Activity =>
Images excluded, repeat each entry below exactly.

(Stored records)
******

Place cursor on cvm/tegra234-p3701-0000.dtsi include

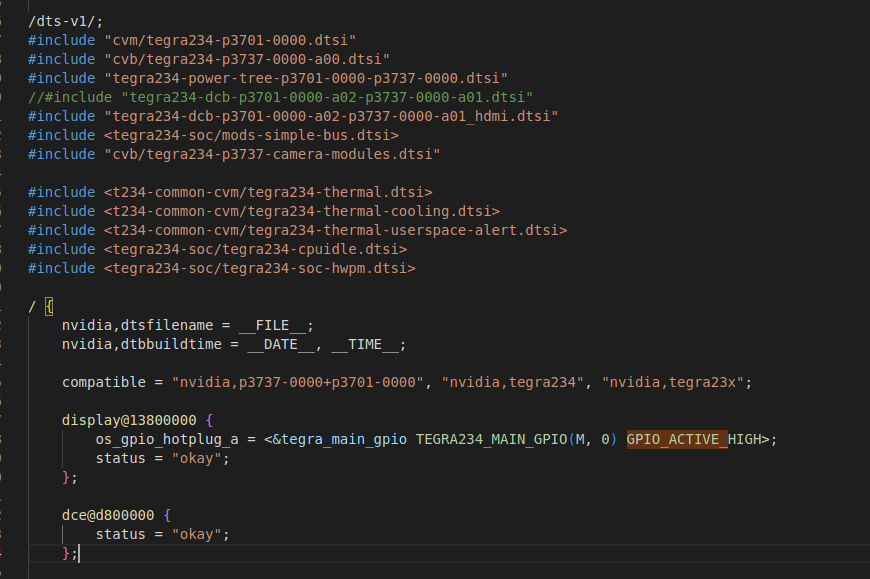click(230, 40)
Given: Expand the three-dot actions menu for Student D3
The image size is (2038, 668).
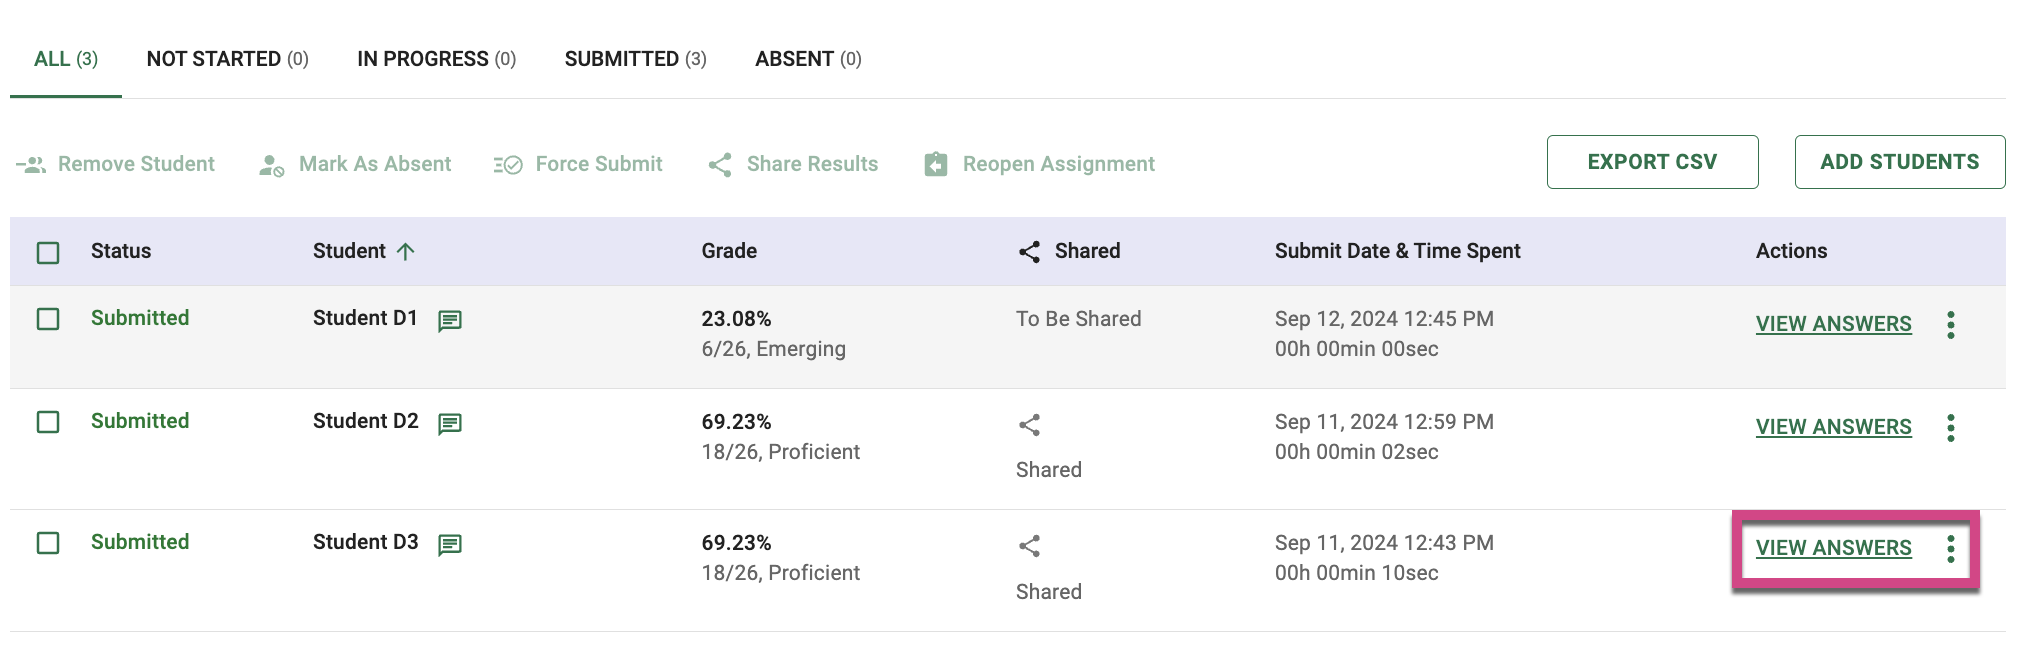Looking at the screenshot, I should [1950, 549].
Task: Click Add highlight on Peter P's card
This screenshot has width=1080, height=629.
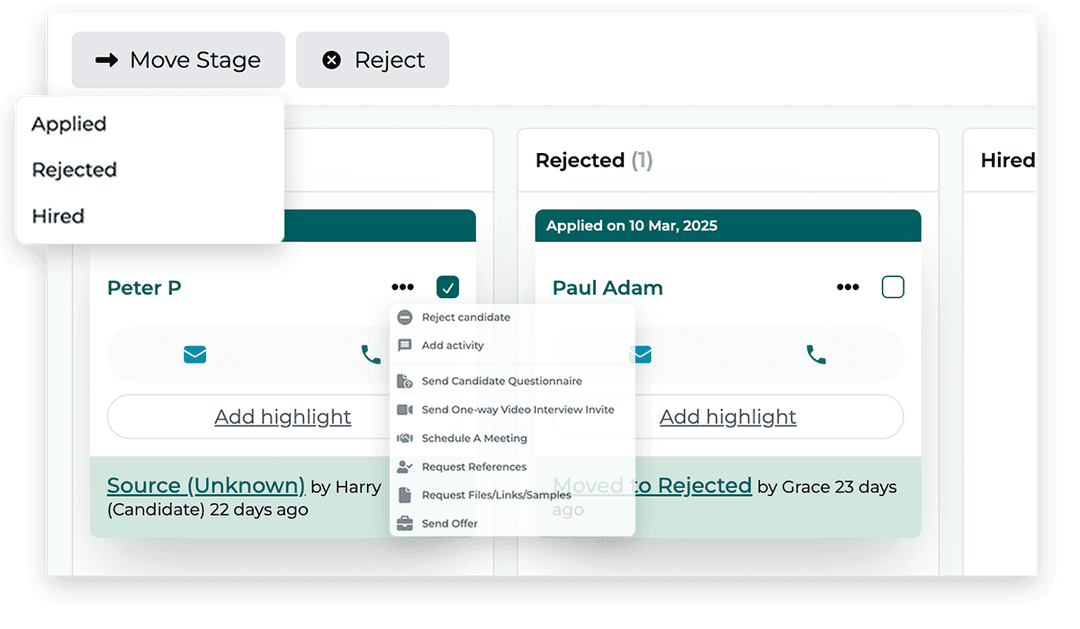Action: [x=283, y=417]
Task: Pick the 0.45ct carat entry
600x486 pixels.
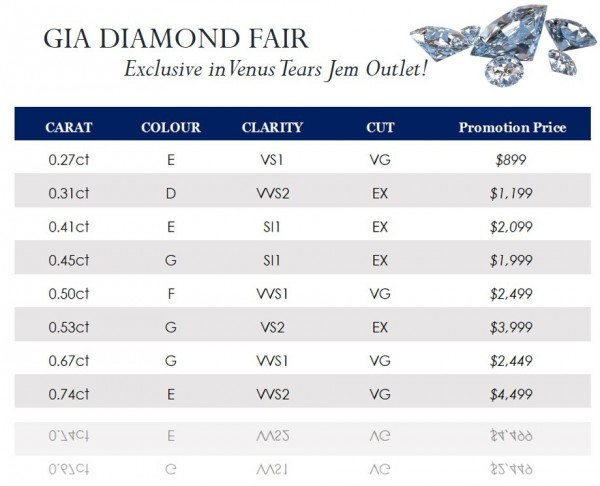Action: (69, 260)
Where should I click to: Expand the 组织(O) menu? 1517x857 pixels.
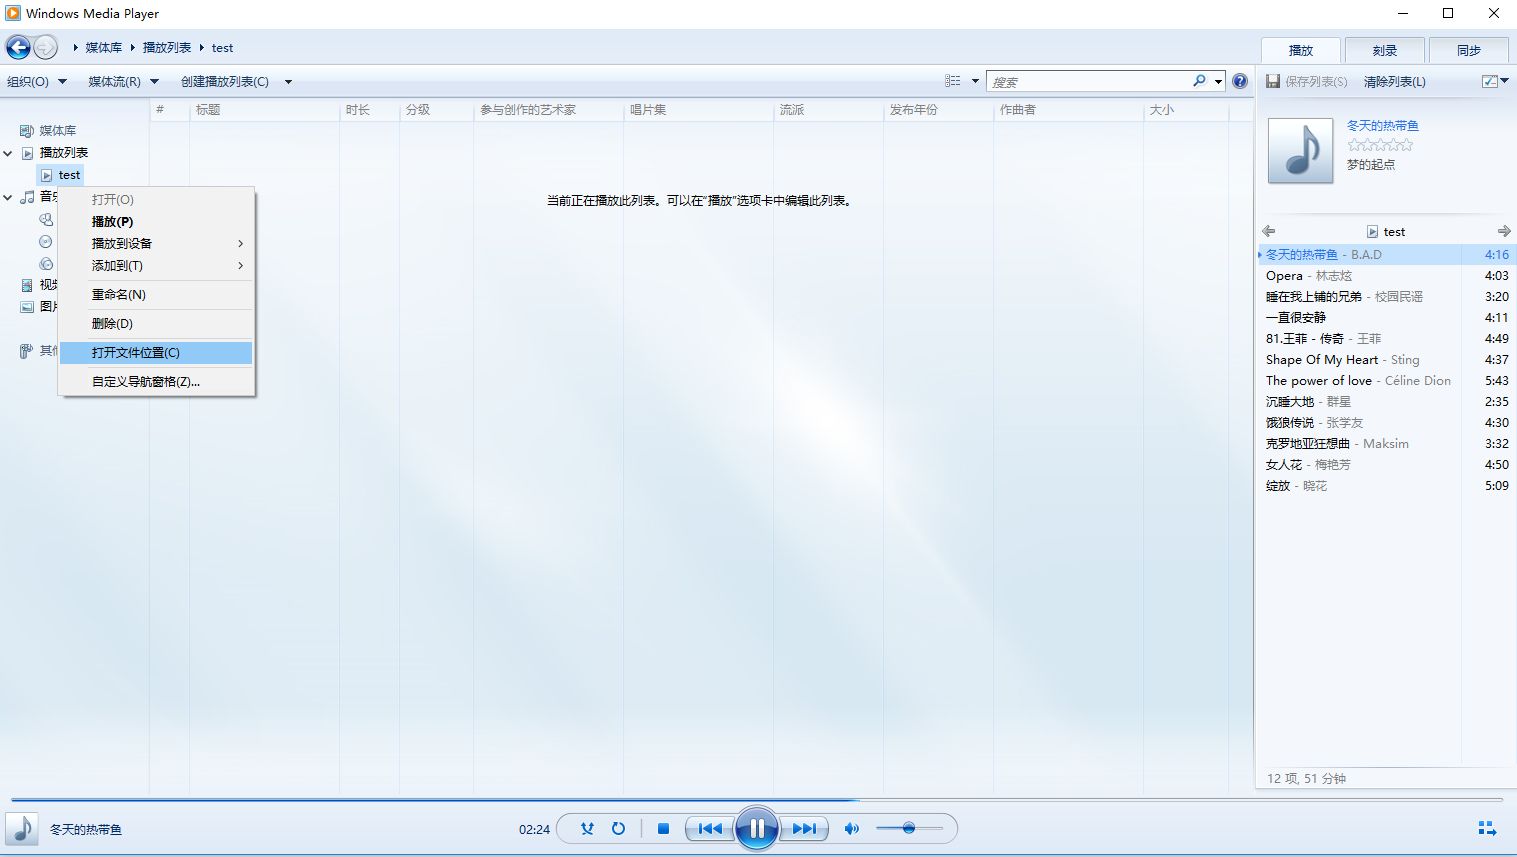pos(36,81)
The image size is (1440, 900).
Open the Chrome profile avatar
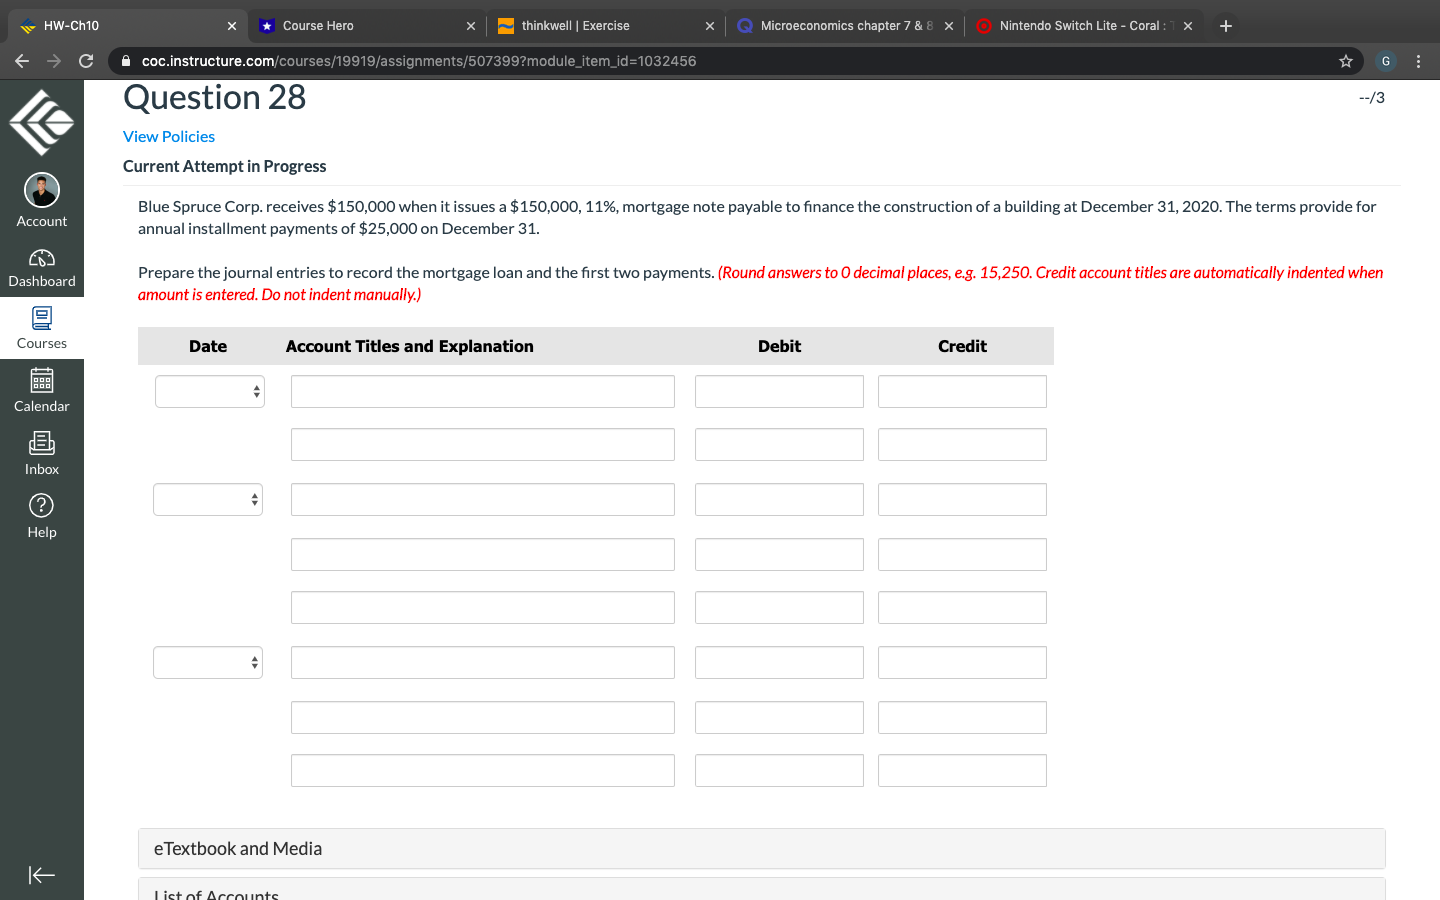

******

Problem solution =>
Place cursor on cvm/tegra234-p3701-0000.dtsi include

click(230, 40)
Given: Expand the three-dot actions menu for Student D3
The image size is (2038, 668).
Looking at the screenshot, I should [1950, 549].
Task: Click Add highlight on Peter P's card
This screenshot has width=1080, height=629.
Action: [x=283, y=417]
Task: Pick the 0.45ct carat entry
600x486 pixels.
Action: (69, 260)
Where should I click to: Expand the 组织(O) menu? 1517x857 pixels.
pos(36,81)
The image size is (1440, 900).
Open the Chrome profile avatar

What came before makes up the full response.